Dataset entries
- - - - - - -
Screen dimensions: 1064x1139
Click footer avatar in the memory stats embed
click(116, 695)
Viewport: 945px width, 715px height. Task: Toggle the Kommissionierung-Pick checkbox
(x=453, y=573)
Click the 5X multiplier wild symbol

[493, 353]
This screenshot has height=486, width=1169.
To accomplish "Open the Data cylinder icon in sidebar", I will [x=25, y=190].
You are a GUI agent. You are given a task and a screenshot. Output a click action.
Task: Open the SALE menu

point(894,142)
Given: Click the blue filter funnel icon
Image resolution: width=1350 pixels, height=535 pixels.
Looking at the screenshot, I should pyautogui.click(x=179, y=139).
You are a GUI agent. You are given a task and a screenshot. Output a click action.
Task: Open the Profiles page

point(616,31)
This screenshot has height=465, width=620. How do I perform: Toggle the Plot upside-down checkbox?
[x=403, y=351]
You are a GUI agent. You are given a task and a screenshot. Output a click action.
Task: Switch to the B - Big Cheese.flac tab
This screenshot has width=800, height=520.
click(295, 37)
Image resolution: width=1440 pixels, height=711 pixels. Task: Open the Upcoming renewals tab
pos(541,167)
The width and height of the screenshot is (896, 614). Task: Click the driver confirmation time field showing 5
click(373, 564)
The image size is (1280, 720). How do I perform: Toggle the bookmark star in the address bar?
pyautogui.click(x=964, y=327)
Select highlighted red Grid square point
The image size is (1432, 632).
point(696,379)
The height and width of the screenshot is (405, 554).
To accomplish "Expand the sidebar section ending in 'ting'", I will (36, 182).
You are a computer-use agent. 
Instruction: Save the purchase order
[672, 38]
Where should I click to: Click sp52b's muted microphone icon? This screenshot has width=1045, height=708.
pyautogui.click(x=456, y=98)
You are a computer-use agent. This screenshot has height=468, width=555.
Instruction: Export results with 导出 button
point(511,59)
- - - - - - -
# Your assignment:
Repeat the records word for word.

# Reply:
Screen dimensions: 1064x1139
Click footer avatar in the memory stats embed
click(116, 695)
Viewport: 945px width, 715px height. Task: Toggle the Kommissionierung-Pick checkbox
(x=453, y=573)
Click the 5X multiplier wild symbol

[493, 353]
This screenshot has height=486, width=1169.
To accomplish "Open the Data cylinder icon in sidebar", I will [x=25, y=190].
You are a GUI agent. You are given a task and a screenshot. Output a click action.
Task: Open the SALE menu

point(894,142)
Given: Click the blue filter funnel icon
Image resolution: width=1350 pixels, height=535 pixels.
Looking at the screenshot, I should pyautogui.click(x=179, y=139).
You are a GUI agent. You are given a task and a screenshot. Output a click action.
Task: Open the Profiles page

point(616,31)
This screenshot has height=465, width=620. How do I perform: Toggle the Plot upside-down checkbox?
[x=403, y=351]
You are a GUI agent. You are given a task and a screenshot. Output a click action.
Task: Switch to the B - Big Cheese.flac tab
This screenshot has width=800, height=520.
click(295, 37)
Image resolution: width=1440 pixels, height=711 pixels. Task: Open the Upcoming renewals tab
pos(541,167)
The width and height of the screenshot is (896, 614). Task: Click the driver confirmation time field showing 5
click(373, 564)
The image size is (1280, 720). How do I perform: Toggle the bookmark star in the address bar?
pyautogui.click(x=964, y=327)
Select highlighted red Grid square point
The image size is (1432, 632).
point(696,379)
The height and width of the screenshot is (405, 554).
To accomplish "Expand the sidebar section ending in 'ting'", I will (36, 182).
You are a computer-use agent. 
Instruction: Save the purchase order
[672, 38]
Where should I click to: Click sp52b's muted microphone icon? This screenshot has width=1045, height=708.
pyautogui.click(x=456, y=98)
You are a computer-use agent. This screenshot has height=468, width=555.
Instruction: Export results with 导出 button
point(511,59)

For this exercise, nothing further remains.